_What you have to do:_ Skip every picture. Print each line from the one containing "Screen dimensions: 911x738" through the end of the records below, word for word.

_Data supplied:_

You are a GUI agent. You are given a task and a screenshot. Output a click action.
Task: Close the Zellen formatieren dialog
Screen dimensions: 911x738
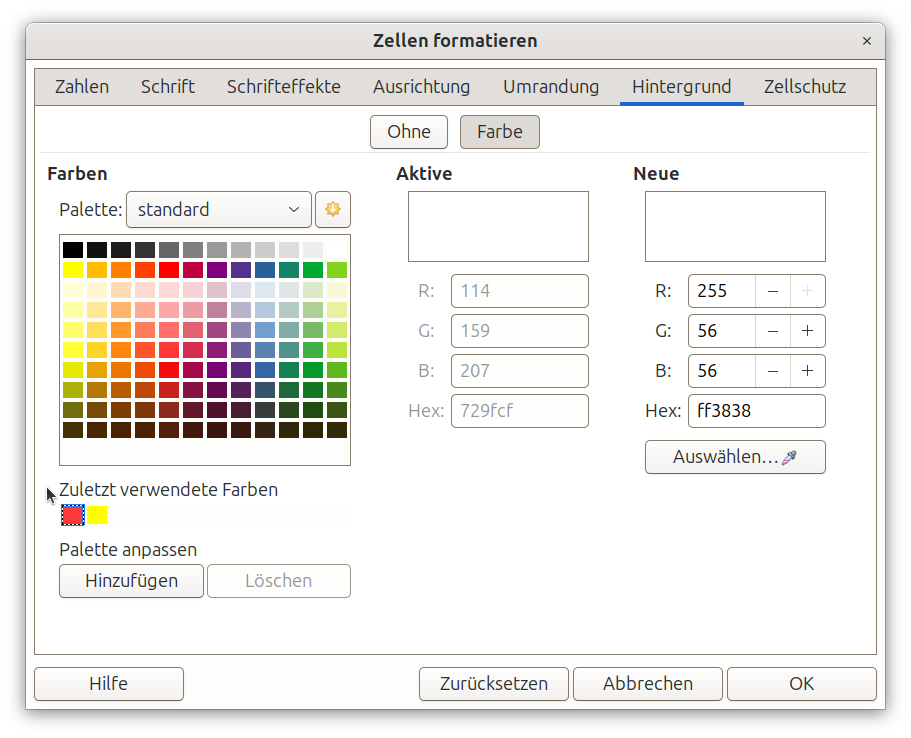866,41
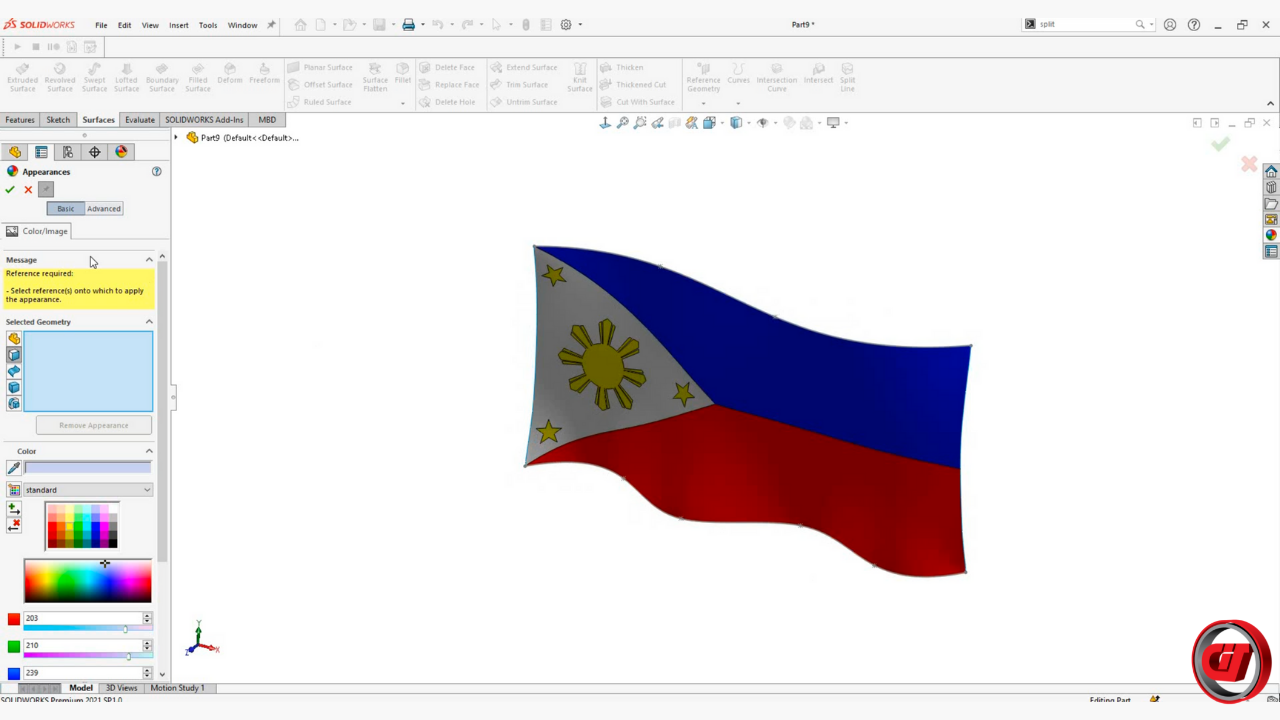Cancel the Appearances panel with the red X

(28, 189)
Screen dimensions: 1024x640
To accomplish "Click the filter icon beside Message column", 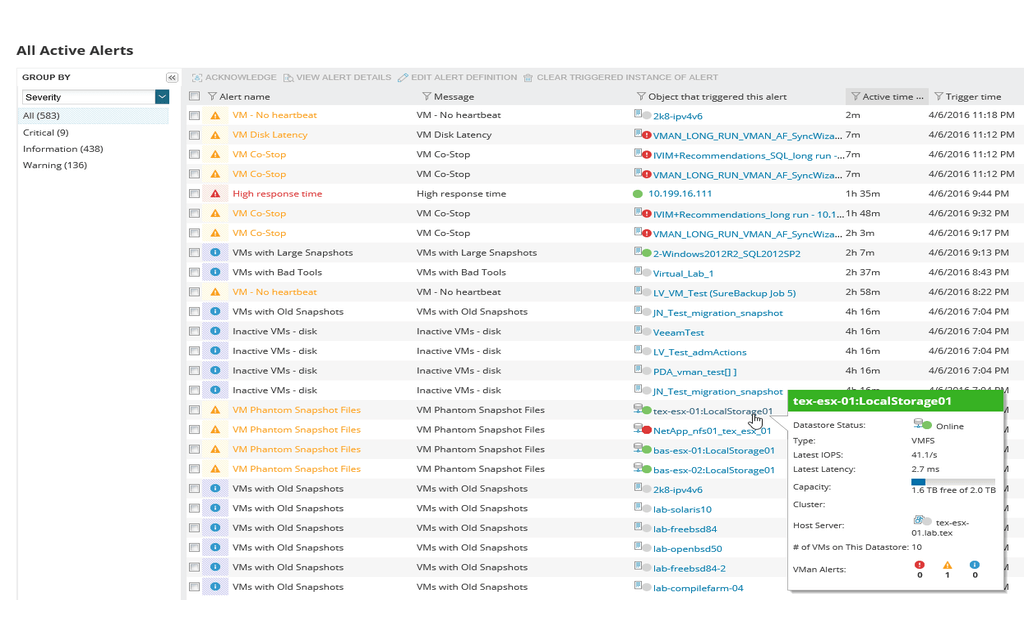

_Exercise response:_
Screen dimensions: 911x738
866,41
Cancel the Appearances panel with the red X

(28, 189)
Screen dimensions: 1024x640
To accomplish "Click the filter icon beside Message column", 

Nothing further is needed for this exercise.